NGINX has the support recently, maturity was a concern. Also, configuring NGINX seems little intimating (which I know not so true). Last but not least, and for what its worth, out-of-the-box, HAProxy's stat page carries much more in-depth information than that of free-version of NGINX.
Upon receiving the stats stream, HAProxy was supposed to send that to different Influx-relays in a load-balanced fashion.
So, here's my rough plan.
collector-agent --> HAProxy --> (50/50 load-balanced) --> Influx-relay --> (multiplexed) --> 2 InfluxDB instances
Now, each of the received data is to go to both the InfluxDB, or at least one in case of failure (or, overload) of any the relays or Influx instances. Also, I have chosen to keep Influx-relays deployed as Dockerized and kept HAProxy and InfluxDB instances running as native services. Of course, you can Dockerize HAProxy and InfluxDB, too.

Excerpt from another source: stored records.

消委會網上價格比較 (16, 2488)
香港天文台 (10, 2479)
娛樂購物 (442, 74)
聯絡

As I've already noted in the section that reading the data, meaning to fetch data to visualize on Grafana end, will happen rarely and sporadically; only to investigate alarms or any other client-side performance issues.
So, the read requests, reaching the HAProxy end, needed not much routing, other than directly to InfluxDB itself. Still, to better distribute the load I decided to load-balance it 50/50 basis.
- As all the READ requests are routed through
HAProxyrunning on each of the instances, to the external world only HAProxy's port should be opened for this purpose.
- On the other hand, for WRITE requests, InfluxDBs are receiving data from relays, one of its own instance and another one on other instance, so InfluxDB should listen on its own port for WRITE requests only. But, this must be accessible only from own VPS zone, but not open to the outside world.
- In case of HAProxy as well as InfluxDB, you can use the default ports, obviously, which is 8086 & 8088 respectively. Or, you can choose to go for other ports (security through obfuscation). Your call. In this writing, I'll go with the defaults.
You can configure SSL with your own server certificates through the HAProxy configs. You can even go for SSL from the relays to InfluxDB writes. If your sender hosts are connecting to your HAProxy through public internet, you should at least go for password-based authentication, better to utilize SSL. However, for brevity's sake, I'll skip them in this post.
Note: Please bear in mind, this is an "in-progress" post; prematurely published to force me to work on it. I have the plan to add all the necessary configurations & commands, that I used, here.